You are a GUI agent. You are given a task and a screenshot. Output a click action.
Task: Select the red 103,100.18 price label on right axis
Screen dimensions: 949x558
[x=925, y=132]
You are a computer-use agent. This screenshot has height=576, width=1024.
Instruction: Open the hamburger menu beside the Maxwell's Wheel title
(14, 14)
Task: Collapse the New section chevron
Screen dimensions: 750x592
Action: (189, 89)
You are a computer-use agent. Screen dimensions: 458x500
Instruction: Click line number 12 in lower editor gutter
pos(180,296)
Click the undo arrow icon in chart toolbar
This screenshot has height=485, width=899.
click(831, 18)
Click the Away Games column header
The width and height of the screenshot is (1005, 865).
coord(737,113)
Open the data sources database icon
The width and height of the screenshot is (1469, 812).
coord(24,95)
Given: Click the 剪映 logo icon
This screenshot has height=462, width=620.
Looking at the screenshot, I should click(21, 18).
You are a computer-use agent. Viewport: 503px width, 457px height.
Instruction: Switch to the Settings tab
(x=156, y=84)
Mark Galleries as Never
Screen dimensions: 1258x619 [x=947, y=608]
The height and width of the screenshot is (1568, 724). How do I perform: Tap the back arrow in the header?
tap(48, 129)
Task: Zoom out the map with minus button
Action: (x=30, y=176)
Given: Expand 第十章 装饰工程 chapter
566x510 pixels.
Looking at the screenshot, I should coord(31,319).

________________________________________

* **Your instructions**
Convert every line of the rows above into a JSON list of strings, one string per line, leaving out any blank lines.

* **Response to the task**
[
  "You are a GUI agent. You are given a task and a screenshot. Output a click action.",
  "Task: Select the red 103,100.18 price label on right axis",
  "Screen dimensions: 949x558",
  "[x=925, y=132]",
  "You are a computer-use agent. This screenshot has height=576, width=1024.",
  "Instruction: Open the hamburger menu beside the Maxwell's Wheel title",
  "(14, 14)",
  "Task: Collapse the New section chevron",
  "Screen dimensions: 750x592",
  "Action: (189, 89)",
  "You are a computer-use agent. Screen dimensions: 458x500",
  "Instruction: Click line number 12 in lower editor gutter",
  "pos(180,296)",
  "Click the undo arrow icon in chart toolbar",
  "This screenshot has height=485, width=899.",
  "click(831, 18)",
  "Click the Away Games column header",
  "The width and height of the screenshot is (1005, 865).",
  "coord(737,113)",
  "Open the data sources database icon",
  "The width and height of the screenshot is (1469, 812).",
  "coord(24,95)",
  "Given: Click the 剪映 logo icon",
  "This screenshot has height=462, width=620.",
  "Looking at the screenshot, I should click(21, 18).",
  "You are a computer-use agent. Viewport: 503px width, 457px height.",
  "Instruction: Switch to the Settings tab",
  "(x=156, y=84)",
  "Mark Galleries as Never",
  "Screen dimensions: 1258x619 [x=947, y=608]",
  "The height and width of the screenshot is (1568, 724). How do I perform: Tap the back arrow in the header?",
  "tap(48, 129)",
  "Task: Zoom out the map with minus button",
  "Action: (x=30, y=176)",
  "Given: Expand 第十章 装饰工程 chapter",
  "566x510 pixels.",
  "Looking at the screenshot, I should coord(31,319)."
]